The Fallacy of “The Best CMS”
I’ve been a judge of the Packt Open Source Content Management Awards ever since they started the program. Packt has been wonderful about it, and I’ve really enjoyed doing it. It’s given me the opportunity to look at a lot of systems I wouldn’t otherwise find the time to play with, and I’ve discovered some real gems over the years (CMS Made Simple, ModX, Silverstripe, etc.)
But, 2009 was my last year. If they ask me in 2010, I will decline. Packt has been great, but I’m starting to have a problem with the entire thing. Not their awards in particular, but with this whole concept of “the best CMS.”
I get asked quite frequently what the “best” CMS is.
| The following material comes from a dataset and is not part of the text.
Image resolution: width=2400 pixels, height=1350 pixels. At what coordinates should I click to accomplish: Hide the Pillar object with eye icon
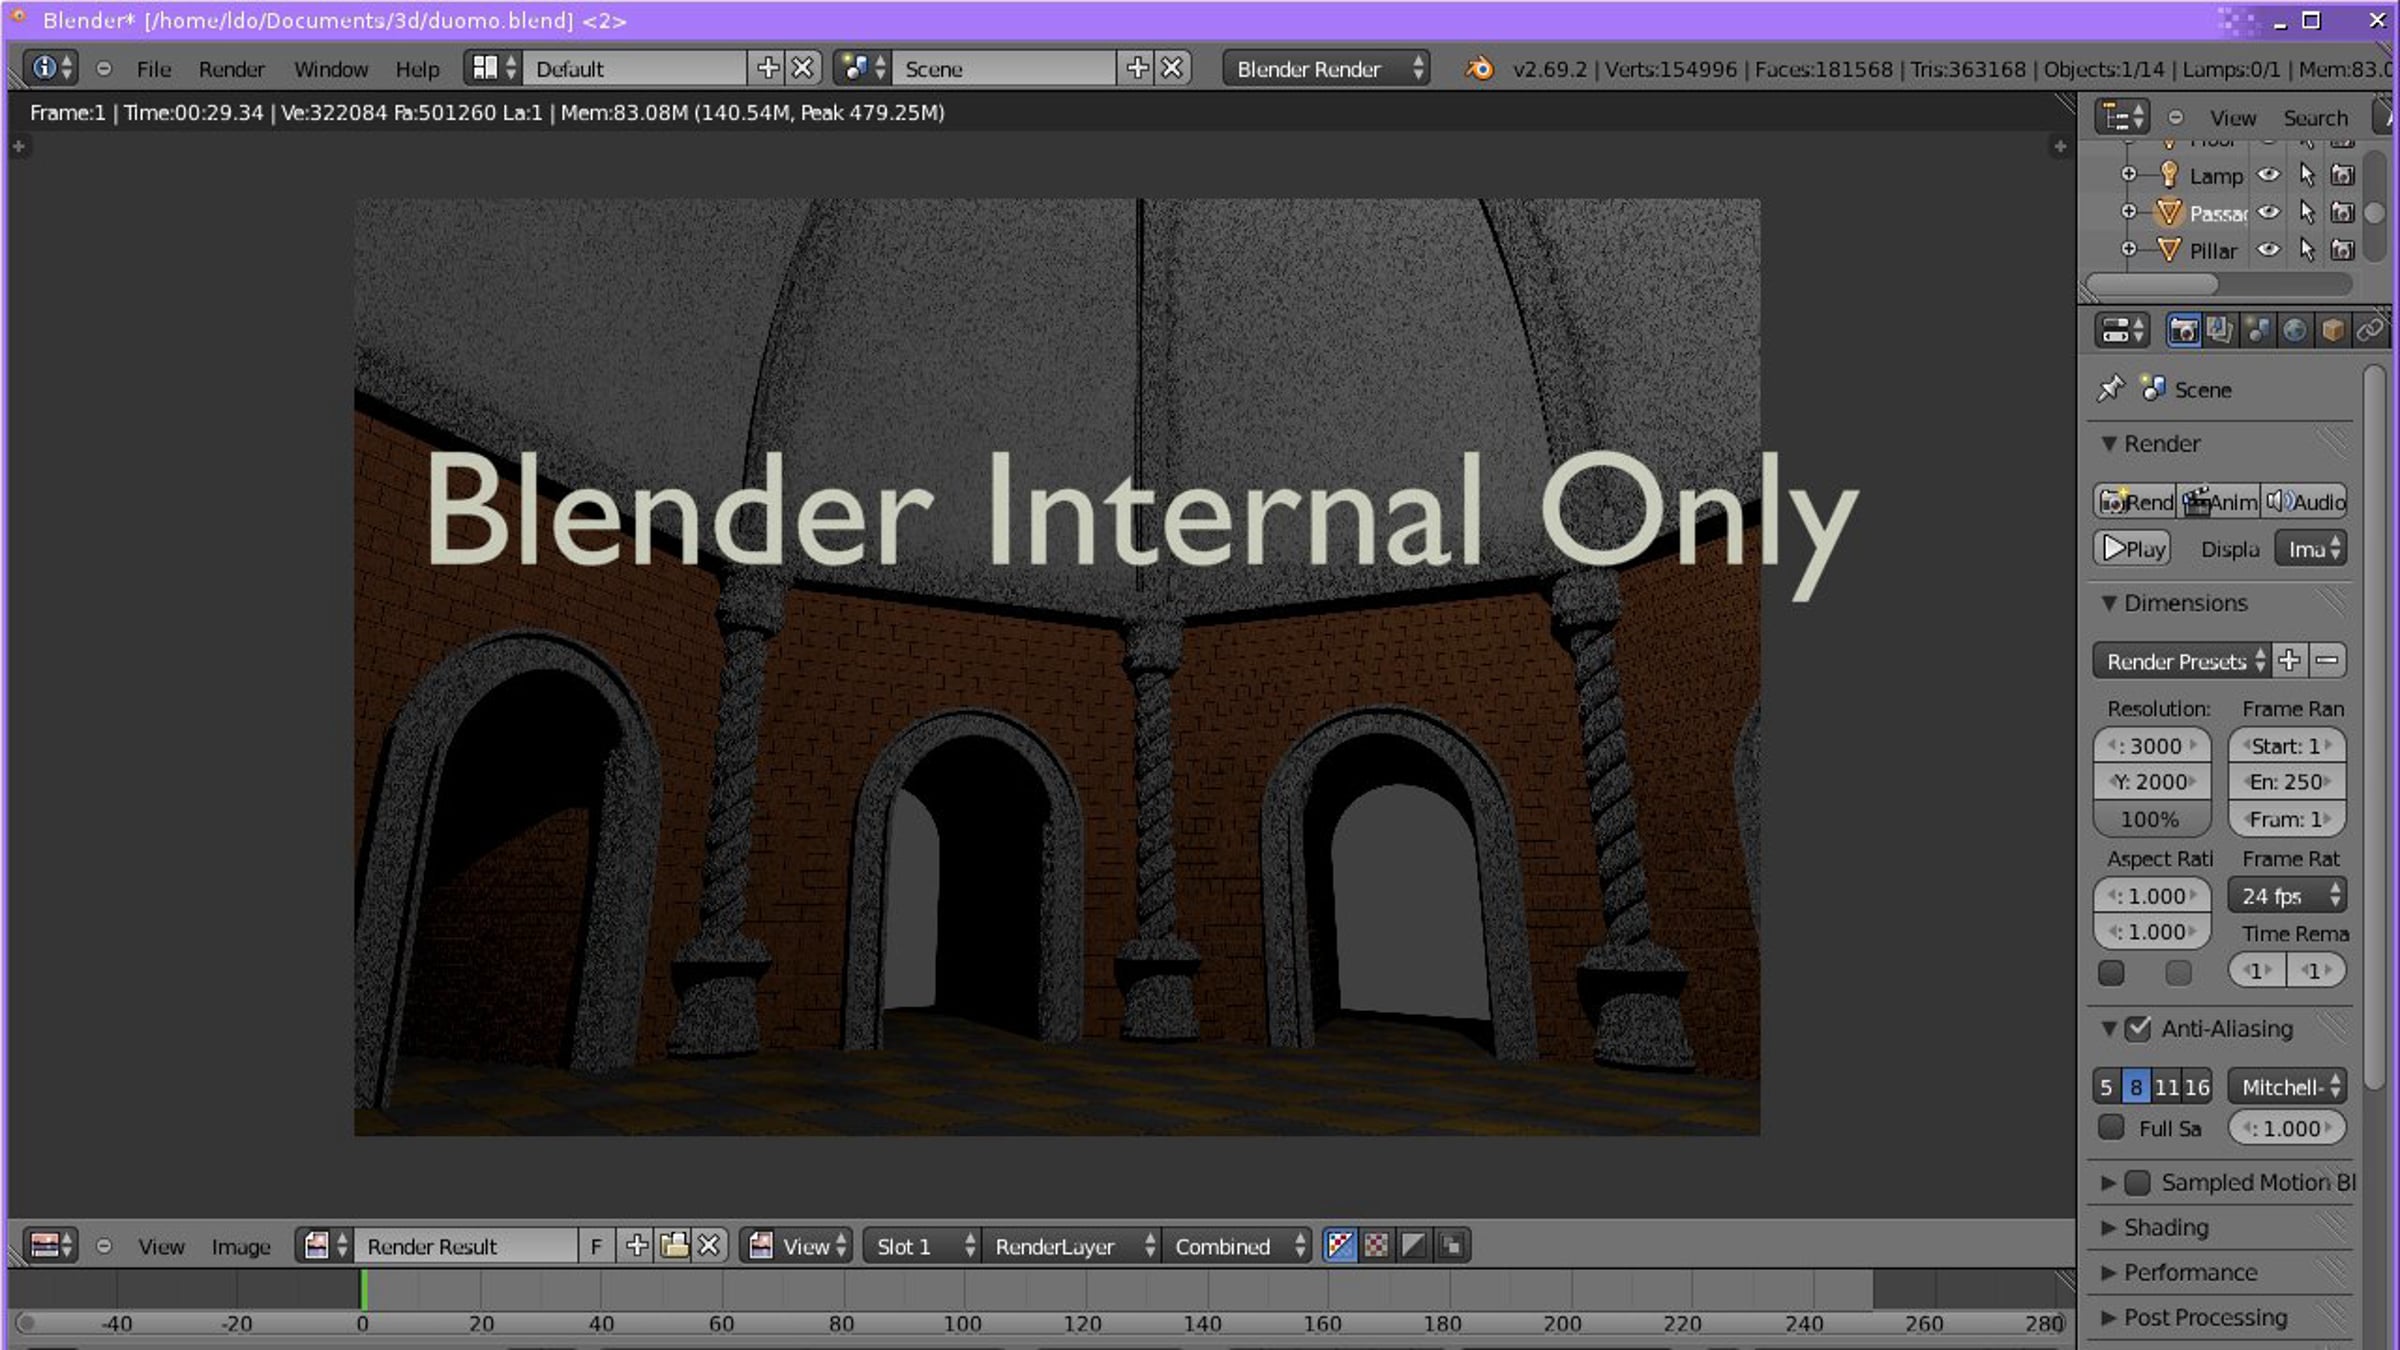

Over the years, my answer has devolved into “the best for what?”
Here’s my issue: without concrete evaluation criteria, it’s not possible to say any particular CMS is “the best” anymore.
All content management systems have sweet spots – those requirements for which they were designed. You need a blog? WordPress is arguably the best. You need a LAMP system with a strong hierarchical content model and extreme extensibility? eZ publish will do well. You need a platform on which to manage some content but really just serve as a framework for your own app development? Consider Drupal.
In all those cases, I was matching a CMS with some requirements. This is the only way you can ever approach a question like “what is the best CMS?”
Without some requirements, that question is like asking, “is that man standing to the right?” Well…to the right of what? Something is only “right” if something else is “left.” Without “left,” “right” doesn’t mean anything. Similarly, without some standard criteria or hypothetical situation on which to judge something, any concept of “the best” is pointless.
Tony Byrne, over at CMS Watch, has echoed the same thing:
There is no “best” web content management system. […] The best CMS for you is the one that best matches your needs – your budget, scope, and type of project – in short, the one that fits best for your web publishing and interaction scenarios.
CMS Watch does it right – when they evaluate a CMS, they have 12 different scenarios to consider, and they evaluate how will the CMS would do for all 12. Scenarios like:
Ultra-Large Single Site
Even just with simple labels like this, you’re in a much better position to choose what CMS fits. A CMS that does well with a “corporate brochure” may fail spectacularly for an “enterprise intranet.”
WordPress won the Packt Awards this year for “Best Overall CMS” – the category I was judging in. There was some grumbling about this – I was not thrilled with the results. (In searching for that post, I found this one from two years ago when WordPress won “Best Social Networking CMS,” and I was struggling with that too.)
My chief problem with it was that I didn’t think WordPress was a full-blown CMS. But, let’s think about that statement for a second – my feelings about whether or not WordPress can be called a “CMS” like Drupal is called a “CMS” is entirely dependent on what you’re asking it to do. If you want a straight-up blog, then WordPress is as much a CMS (more, even) than anything out there. If you need a product catalog…not so much.
So, this is my position – just asking for ‘the best” CMS is a fallacy. If you’re asking for a vague concept of “the best,” you need to have some set of criteria or scenario in mind to anchor your choice. Without that, no answer really means anything.